Le séminaire a repris en janvier 2024 avec une séance dédiée à la présentation, en duo avec Mathieu Noël, d’une recherche en cours, et au long cours, sur les évolutions de la clinique médicale saisie au plus près des pratiques et des interactions soignants/soignés. Intitulée « La relation médicale comme processus d’enquête » la présentation a exploré la question des prises sensibles et celle de l‘interprétation des signes en situation d’incertitude. Une sociologie de l’expérience médicale peut aussi examiner différentes échelles, du fait de l’enchevêtrement de tensions cognitives et normatives – dont les moindres ne furent pas celles associées à la pandémie de Covid-19 dont les conséquences, et la clôture même, sont encore incertaines.

Quatre séances ont porté sur la sociologie de l’emprise. Sous le titre « De l’empreneur au désempreneur », on a revisité et complété les arguments théoriques et la casuistique d'un ouvrage en préparation, que le séminaire a permis de finaliser. L’enjeu est d’enrichir les conceptions du pouvoir et de la domination les plus routinisées en sociologie, en opérant un déplacement vers la fabrique des liens d’emprise. Comment intégrer dans le pragmatisme les dimensions agonistiques et machiavéliques de l’action ? En concevant une « agentivité shakespearienne », on peut suivre les acteurs dans des configurations critiques bien plus troublantes que celles de la logique d'enquête inspirée de John Dewey.

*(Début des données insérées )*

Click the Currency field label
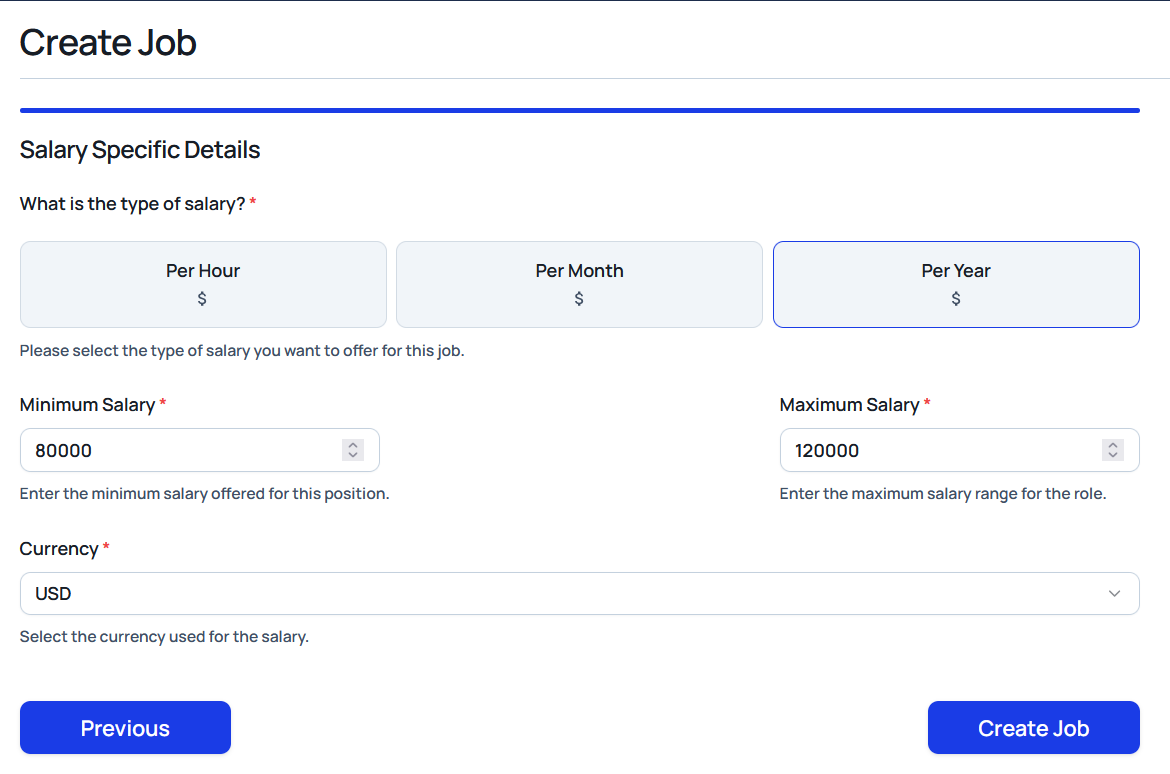 [59, 549]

Au cours de la dernière séance, rebondissant sur l'agentivité, Fabien Milanovic, enseignant-chercheur à SupBiotech, a présenté ses travaux sous le titre « Bricoler le vivant. Ontologies, agentivité et travail politique dans les innovations biotechnologiques »


 

Publications

Publications et communications marquantes

Francis Chateauraynaud, « Des opérations critiques à la criticité des processus. Le pragmatisme sociologique face aux crises contemporaines », Colloque Les scènes de la dénonciation publique. Médias, langages et sociétés, Paris, Université Paris Panthéon Assas & Université de Lausanne, 20 mars 2024.

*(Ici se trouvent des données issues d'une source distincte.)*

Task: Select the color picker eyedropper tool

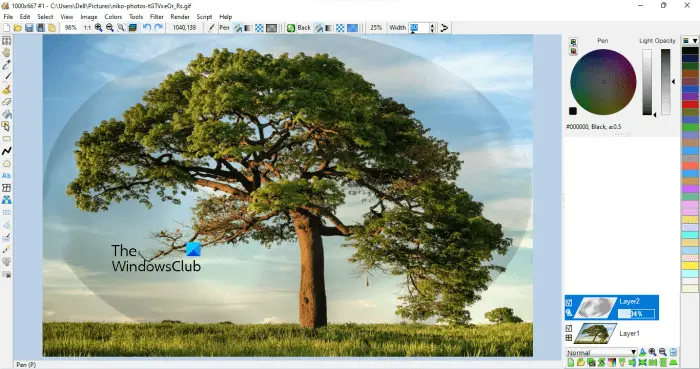Action: coord(6,65)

Francis Chateauraynaud, « Luttes écologiques et logiques d'emprise. La rébellion des milieux fait-elle bouger le monde des organisations ? », Colloque Les Temps de l’urgence écologique – actions institutionnelles et résistance(s) citoyenne(s), MRSH, Caen, 8 avril 2024.

Francis Chateauraynaud, « Logiques d'enquête et figures de la preuve dans le pragmatisme sociologique. Par-delà rationalisme, relativisme et 'post-vérité' », Espace des sciences sociales, Université de Toulouse – Jean Jaurès, 29 avril 2024.

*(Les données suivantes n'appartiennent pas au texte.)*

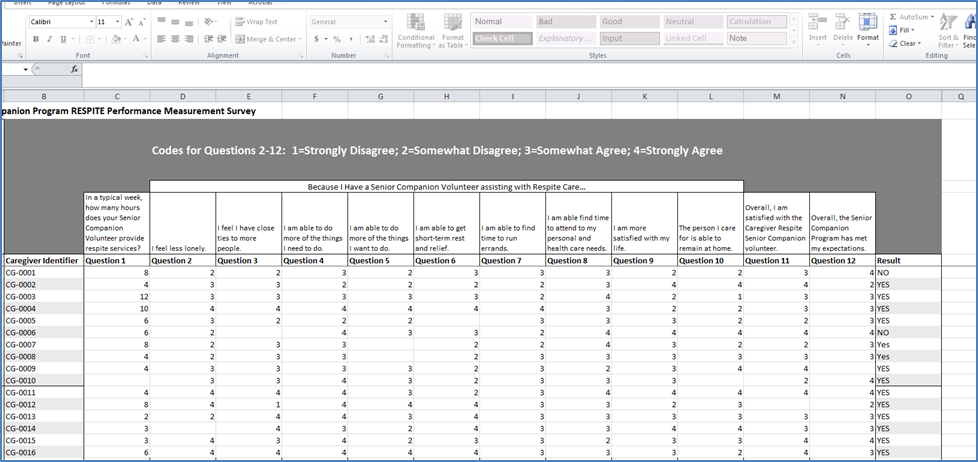This screenshot has height=462, width=978.
Task: Click the Sort & Filter icon
Action: 947,30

Francis Chateauraynaud, « De l’empreneur au désempreneur, une sociologie de l’emprise », Journée de la Société de Psychiatrie de l’Est, « L’emprise », Nancy, 24 mai 2024.

Francis Chateauraynaud, « La sociologie, le pragmatisme et la contre-intelligence artificielle. Un regard critique sur les enjeux numériques après le tournant des IA génératives », Entretien pour la revue Horizon, mai-septembre 2024.

Francis Chateauraynaud et Jérôme Lamy, « Les algorithmes et leurs écologies. Une sociologie du numérique attentive aux dispositifs matériels dont dépendent les boucles computationnelles », Sociologie, 2024 (article à paraître)

Francis Chateauraynaud, L’empreneur et son double. Pragmatique du pouvoir et sociologie de l’emprise (500 p.), Manuscrit soumis aux Editions du Croquant, à paraître début 2025.